Стас стоял, прижавшись к холодильнику, и молчал. Мир рушился. Не квартира, не семья, а весь его внутренний мир, в котором мать была святой, жертвенной и непогрешимой. Он смотрел на Ингу, но видел не её, а ухмыляющееся лицо какого-то Глеба в дорогой куртке.
— Так что, дорогой, — закончила она, остановившись в метре от него, — если хочешь, можешь отдать ей свою зарплату. Весь свой бонус. Я не против. Но в этом доме ты после этого жить не будешь.
Тишина, наступившая после ультиматума Инги, была плотной и тяжёлой, как мокрое сукно. Стас всё так же стоял, прижавшись спиной к холодному металлу холодильника. Его мозг, только что кипевший от праведного гнева, теперь лихорадочно, с натужным скрипом, пытался обработать полученный удар. Глеб. На пять лет младше. Машина. Эти слова, брошенные женой с холодной точностью хирурга, никак не складывались в единую картину. Они были чужеродными, абсурдными, как детали от какого-то другого, уродливого конструктора.
Его первая реакция была не верой, а отторжением. Физическим. Ему стало тошно. Образ его матери — тихой, скромной вдовы, посвятившей всю себя памяти отца и благополучию единственного сына — был фундаментом его мира. И сейчас Инга пыталась выбить этот фундамент кувалдой. Проще было поверить в её коварство, в её злой умысел, чем в такое чудовищное, такое постыдное предательство со стороны матери.
Он медленно оттолкнулся от холодильника, выпрямился. В его глазах появилось что-то новое — не просто злость, а презрение. Презрение к ней, к Инге, посмевшей очернить самое святое.
— Ты врёшь, — сказал он глухо, но твёрдо. — Ты всё это выдумала. Просто потому, что ты её не любишь. Никогда не любила. Тебе всегда было жалко для неё копейки, а теперь ты придумала эту грязную историю, чтобы оправдать свою жадность. Чтобы поссорить меня с ней.
Он говорил и сам верил в свои слова. Да, так и должно быть. Это единственное логичное объяснение. Инга всегда была сдержанна со свекровью, вежливо дистанцирована. И сейчас она просто нашла повод, чтобы окончательно разорвать их связь.
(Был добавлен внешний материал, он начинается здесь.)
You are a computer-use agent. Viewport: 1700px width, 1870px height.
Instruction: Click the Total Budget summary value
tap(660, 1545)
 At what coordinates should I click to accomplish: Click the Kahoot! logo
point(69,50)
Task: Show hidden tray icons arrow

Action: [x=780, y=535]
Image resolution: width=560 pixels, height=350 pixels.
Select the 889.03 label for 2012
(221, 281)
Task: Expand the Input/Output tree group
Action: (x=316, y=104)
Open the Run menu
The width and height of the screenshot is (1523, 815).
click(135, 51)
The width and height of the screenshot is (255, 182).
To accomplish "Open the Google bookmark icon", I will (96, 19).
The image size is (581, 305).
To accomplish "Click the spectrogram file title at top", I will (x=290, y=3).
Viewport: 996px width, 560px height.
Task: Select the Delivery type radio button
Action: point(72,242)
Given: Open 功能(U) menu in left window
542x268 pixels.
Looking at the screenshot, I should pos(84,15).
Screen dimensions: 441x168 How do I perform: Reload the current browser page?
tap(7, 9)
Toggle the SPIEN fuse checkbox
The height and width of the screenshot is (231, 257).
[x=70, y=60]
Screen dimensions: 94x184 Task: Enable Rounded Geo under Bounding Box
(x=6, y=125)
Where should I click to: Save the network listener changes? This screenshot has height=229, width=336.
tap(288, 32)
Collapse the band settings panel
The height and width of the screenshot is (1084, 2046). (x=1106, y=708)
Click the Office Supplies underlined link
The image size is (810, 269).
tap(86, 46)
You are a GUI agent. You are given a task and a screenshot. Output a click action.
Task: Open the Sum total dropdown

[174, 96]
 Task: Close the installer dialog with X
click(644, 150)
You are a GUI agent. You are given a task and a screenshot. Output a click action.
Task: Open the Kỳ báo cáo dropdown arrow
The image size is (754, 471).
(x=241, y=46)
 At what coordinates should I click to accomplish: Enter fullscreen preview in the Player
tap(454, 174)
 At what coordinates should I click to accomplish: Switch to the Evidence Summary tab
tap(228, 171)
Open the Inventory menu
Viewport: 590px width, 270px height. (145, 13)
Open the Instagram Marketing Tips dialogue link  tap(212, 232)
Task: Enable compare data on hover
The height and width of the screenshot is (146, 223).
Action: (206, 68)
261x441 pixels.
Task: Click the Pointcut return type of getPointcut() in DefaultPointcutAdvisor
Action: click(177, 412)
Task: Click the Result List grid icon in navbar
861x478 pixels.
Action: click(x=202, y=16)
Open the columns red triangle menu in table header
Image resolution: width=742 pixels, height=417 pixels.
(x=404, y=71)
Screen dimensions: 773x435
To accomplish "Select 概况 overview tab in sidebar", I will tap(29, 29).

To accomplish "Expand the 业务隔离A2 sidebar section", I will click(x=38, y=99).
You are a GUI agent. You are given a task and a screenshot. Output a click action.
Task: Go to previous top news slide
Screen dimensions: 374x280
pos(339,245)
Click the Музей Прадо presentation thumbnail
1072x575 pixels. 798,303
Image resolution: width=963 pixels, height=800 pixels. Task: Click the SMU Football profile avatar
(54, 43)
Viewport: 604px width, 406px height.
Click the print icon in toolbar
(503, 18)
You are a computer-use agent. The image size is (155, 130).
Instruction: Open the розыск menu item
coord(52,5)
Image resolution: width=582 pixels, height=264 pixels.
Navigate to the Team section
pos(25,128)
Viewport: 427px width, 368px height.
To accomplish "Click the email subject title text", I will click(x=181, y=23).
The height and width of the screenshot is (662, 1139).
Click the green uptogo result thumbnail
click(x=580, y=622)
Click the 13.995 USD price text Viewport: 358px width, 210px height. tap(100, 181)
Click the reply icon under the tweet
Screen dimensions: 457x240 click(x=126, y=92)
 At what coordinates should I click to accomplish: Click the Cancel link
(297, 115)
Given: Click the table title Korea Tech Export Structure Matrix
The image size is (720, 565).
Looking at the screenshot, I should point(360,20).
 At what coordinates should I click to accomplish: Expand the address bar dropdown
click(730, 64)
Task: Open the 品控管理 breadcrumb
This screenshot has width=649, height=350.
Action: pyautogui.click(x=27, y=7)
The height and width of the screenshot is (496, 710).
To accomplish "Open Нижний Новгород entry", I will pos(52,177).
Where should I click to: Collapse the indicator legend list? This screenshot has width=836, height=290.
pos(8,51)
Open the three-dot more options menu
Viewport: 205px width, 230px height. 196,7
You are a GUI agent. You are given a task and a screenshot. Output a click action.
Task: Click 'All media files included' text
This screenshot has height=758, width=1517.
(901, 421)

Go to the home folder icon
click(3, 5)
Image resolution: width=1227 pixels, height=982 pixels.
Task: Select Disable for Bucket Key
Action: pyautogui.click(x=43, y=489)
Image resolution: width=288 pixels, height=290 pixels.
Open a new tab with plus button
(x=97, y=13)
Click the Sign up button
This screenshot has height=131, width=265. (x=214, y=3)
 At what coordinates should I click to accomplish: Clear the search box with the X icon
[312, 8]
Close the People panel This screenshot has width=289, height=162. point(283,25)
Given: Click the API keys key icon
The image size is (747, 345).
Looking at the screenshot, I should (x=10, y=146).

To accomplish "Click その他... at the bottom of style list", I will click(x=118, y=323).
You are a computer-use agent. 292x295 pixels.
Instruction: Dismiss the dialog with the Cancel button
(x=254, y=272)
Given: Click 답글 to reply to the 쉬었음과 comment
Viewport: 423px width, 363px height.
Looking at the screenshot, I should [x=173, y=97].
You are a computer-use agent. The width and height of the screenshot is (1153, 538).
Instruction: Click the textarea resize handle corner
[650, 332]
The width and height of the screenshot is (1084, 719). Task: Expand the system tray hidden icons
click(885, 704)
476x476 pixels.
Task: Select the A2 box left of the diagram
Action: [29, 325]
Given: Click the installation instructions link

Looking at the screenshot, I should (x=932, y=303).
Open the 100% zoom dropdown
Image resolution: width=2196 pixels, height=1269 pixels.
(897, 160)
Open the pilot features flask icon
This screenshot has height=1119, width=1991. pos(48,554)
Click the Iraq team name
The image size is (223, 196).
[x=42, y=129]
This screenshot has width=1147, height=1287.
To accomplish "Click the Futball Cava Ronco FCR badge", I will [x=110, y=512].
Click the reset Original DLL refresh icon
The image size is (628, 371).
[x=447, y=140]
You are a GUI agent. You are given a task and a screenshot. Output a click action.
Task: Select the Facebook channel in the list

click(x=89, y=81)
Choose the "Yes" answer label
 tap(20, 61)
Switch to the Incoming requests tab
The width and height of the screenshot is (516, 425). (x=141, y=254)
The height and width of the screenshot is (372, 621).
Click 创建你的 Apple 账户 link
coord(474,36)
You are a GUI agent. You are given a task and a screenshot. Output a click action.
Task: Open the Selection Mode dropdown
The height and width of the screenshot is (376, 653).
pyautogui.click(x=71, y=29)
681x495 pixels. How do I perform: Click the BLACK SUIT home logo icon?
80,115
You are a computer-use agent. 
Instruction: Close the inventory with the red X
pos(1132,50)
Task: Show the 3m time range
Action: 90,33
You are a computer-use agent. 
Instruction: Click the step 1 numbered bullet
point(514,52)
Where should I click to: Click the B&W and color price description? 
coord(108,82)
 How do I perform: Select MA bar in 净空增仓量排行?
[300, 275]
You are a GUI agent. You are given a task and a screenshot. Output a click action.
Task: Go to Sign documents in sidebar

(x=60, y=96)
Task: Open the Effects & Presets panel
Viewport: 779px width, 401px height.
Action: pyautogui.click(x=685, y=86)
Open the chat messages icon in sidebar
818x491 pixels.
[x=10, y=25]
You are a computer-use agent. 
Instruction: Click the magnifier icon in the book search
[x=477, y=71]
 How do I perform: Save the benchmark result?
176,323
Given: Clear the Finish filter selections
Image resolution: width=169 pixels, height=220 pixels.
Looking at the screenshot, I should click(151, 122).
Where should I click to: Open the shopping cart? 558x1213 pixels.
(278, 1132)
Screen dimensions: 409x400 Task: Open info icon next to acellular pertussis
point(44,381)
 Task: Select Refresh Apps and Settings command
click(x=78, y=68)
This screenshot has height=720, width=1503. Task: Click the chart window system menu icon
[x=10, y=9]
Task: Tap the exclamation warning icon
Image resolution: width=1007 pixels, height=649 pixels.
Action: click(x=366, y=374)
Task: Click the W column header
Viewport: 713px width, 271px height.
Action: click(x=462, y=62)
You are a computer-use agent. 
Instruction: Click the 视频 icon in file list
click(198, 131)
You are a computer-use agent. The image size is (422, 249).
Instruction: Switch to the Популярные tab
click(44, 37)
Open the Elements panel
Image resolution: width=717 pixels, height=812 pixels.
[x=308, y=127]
Инга не ответила. Она стояла у окна, скрестив руки на груди, и просто смотрела на него. В её взгляде не было ни обиды, ни желания спорить. Только усталость и холодное ожидание. Она словно давала ему возможность дойти до конца, выговориться, доиграть эту роль до последнего акта, прежде чем занавес окончательно упадёт. Её молчание бесило его куда сильнее любых возражений. Оно было молчанием человека, знающего правду и наблюдающего за беспомощной агонией лжеца.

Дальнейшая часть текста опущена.